Look below for the line that has "36 299 (73, 222)". Set down the lines from there through the line that has "[hnědá] (45, 326)", exactly as written.

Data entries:

************

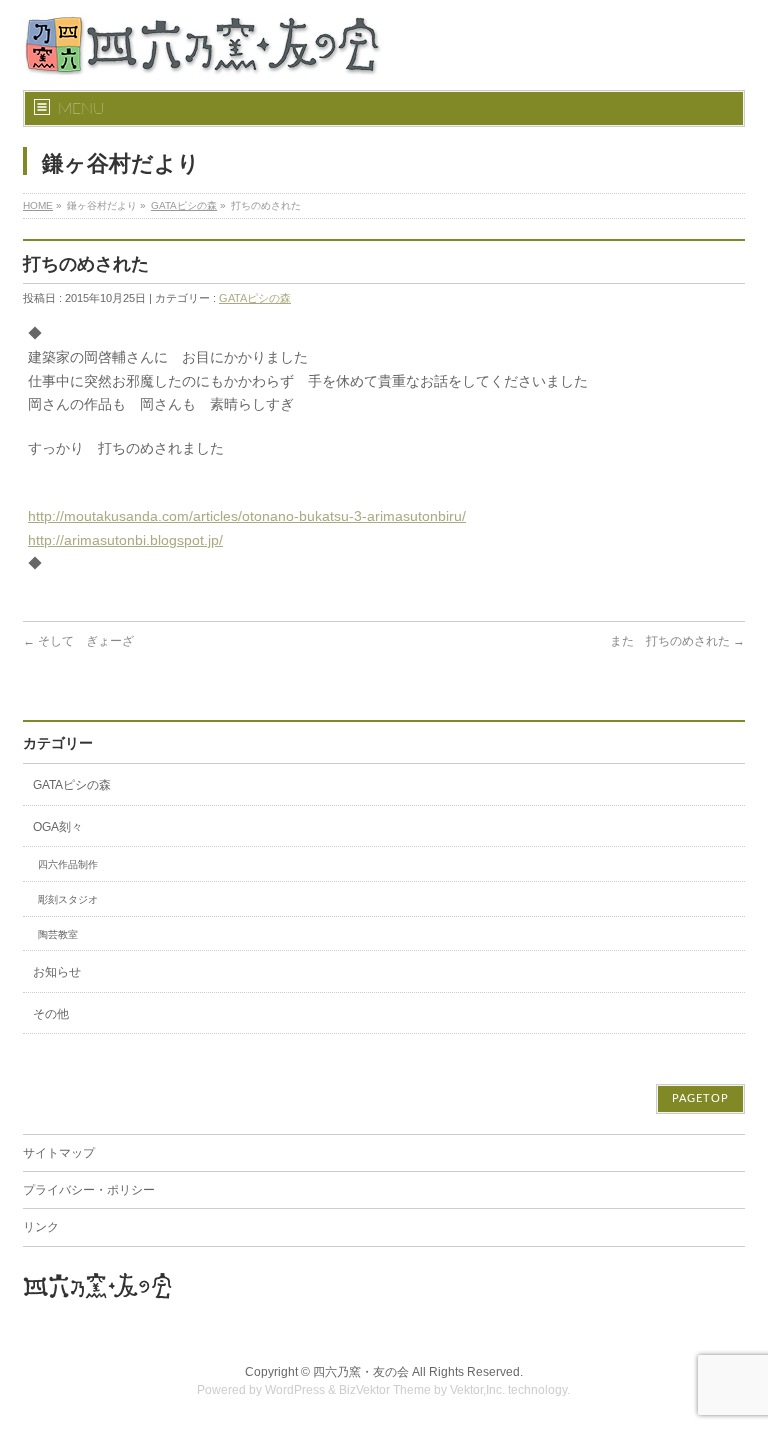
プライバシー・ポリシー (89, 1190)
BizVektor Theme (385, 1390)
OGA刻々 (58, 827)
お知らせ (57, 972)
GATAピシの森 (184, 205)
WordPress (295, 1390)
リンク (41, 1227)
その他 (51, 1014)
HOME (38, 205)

************

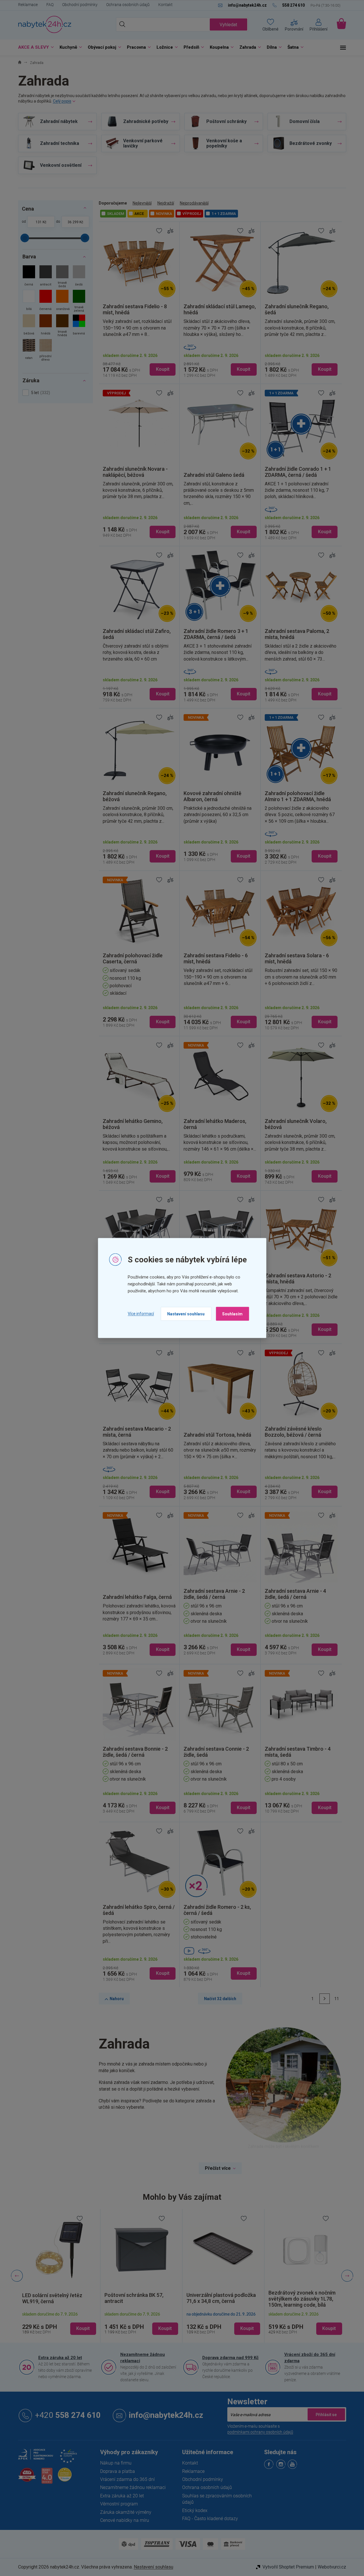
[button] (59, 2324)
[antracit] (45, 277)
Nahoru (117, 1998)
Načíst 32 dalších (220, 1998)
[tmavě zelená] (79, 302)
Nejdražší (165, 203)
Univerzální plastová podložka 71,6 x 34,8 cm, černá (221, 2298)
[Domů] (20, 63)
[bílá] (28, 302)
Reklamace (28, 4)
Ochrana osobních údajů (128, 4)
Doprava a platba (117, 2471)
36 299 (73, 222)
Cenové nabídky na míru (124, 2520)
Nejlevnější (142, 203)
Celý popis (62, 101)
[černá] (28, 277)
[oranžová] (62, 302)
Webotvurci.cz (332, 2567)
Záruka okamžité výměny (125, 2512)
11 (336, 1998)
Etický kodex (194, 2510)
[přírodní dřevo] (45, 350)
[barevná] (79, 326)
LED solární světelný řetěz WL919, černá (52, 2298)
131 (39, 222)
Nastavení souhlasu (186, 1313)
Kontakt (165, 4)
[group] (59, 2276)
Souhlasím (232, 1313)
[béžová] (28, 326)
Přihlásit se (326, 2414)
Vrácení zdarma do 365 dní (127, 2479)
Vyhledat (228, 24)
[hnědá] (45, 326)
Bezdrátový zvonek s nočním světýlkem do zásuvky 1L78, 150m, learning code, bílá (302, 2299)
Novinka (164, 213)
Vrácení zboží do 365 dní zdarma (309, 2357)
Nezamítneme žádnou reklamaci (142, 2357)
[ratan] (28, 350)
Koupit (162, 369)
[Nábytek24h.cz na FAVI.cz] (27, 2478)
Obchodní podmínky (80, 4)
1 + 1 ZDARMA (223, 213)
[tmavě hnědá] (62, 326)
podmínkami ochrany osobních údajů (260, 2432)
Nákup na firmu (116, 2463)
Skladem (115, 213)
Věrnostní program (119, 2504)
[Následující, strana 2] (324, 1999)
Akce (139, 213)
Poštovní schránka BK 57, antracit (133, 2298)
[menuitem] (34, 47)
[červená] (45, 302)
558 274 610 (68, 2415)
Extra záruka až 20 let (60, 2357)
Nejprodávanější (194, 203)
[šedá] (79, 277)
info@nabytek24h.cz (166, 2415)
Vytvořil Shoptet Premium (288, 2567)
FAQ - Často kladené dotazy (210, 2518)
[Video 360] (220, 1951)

************

YOUR RESPONSE:
36 299 (73, 222)
Cenové nabídky na míru (124, 2520)
Nejlevnější (142, 203)
Celý popis (62, 101)
[černá] (28, 277)
[oranžová] (62, 302)
Webotvurci.cz (332, 2567)
Záruka okamžité výměny (125, 2512)
11 (336, 1998)
Etický kodex (194, 2510)
[přírodní dřevo] (45, 350)
[barevná] (79, 326)
LED solární světelný řetěz WL919, černá (52, 2298)
131 (39, 222)
Nastavení souhlasu (186, 1313)
Kontakt (165, 4)
[group] (59, 2276)
Souhlasím (232, 1313)
[béžová] (28, 326)
Přihlásit se (326, 2414)
Vrácení zdarma do 365 dní (127, 2479)
Vyhledat (228, 24)
[hnědá] (45, 326)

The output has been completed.